(MATERIAL FOR THE TASK)
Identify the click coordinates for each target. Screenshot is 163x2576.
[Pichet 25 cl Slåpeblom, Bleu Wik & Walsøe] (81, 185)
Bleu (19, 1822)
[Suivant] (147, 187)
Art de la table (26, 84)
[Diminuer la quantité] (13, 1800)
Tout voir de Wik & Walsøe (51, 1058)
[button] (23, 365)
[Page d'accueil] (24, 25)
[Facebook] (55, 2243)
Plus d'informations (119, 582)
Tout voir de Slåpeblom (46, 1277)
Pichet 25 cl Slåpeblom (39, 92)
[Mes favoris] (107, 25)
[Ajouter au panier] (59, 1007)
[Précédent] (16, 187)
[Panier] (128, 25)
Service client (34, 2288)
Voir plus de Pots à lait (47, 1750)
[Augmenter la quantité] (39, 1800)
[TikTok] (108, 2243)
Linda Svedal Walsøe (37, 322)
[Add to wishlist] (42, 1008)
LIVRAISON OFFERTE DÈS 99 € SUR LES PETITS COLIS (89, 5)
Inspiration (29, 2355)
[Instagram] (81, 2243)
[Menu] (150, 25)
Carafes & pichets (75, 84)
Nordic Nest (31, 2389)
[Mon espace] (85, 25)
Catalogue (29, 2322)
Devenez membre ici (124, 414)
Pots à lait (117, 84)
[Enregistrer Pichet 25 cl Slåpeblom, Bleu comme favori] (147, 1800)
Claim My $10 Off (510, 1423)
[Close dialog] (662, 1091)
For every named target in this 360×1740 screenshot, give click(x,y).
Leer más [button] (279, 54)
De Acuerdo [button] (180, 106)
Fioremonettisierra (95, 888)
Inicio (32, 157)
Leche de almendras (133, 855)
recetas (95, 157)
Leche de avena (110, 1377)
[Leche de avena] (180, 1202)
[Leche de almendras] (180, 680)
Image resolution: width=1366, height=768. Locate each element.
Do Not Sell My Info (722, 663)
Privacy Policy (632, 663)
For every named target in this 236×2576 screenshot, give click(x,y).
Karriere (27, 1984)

(TASK DETAILS) Go through the data and return each line where the word "this" appears.

(TASK SOLUTION)
For every named target in this 360×1740 screenshot, give click(x,y).
For every named target in this 236×2576 screenshot, give click(x,y).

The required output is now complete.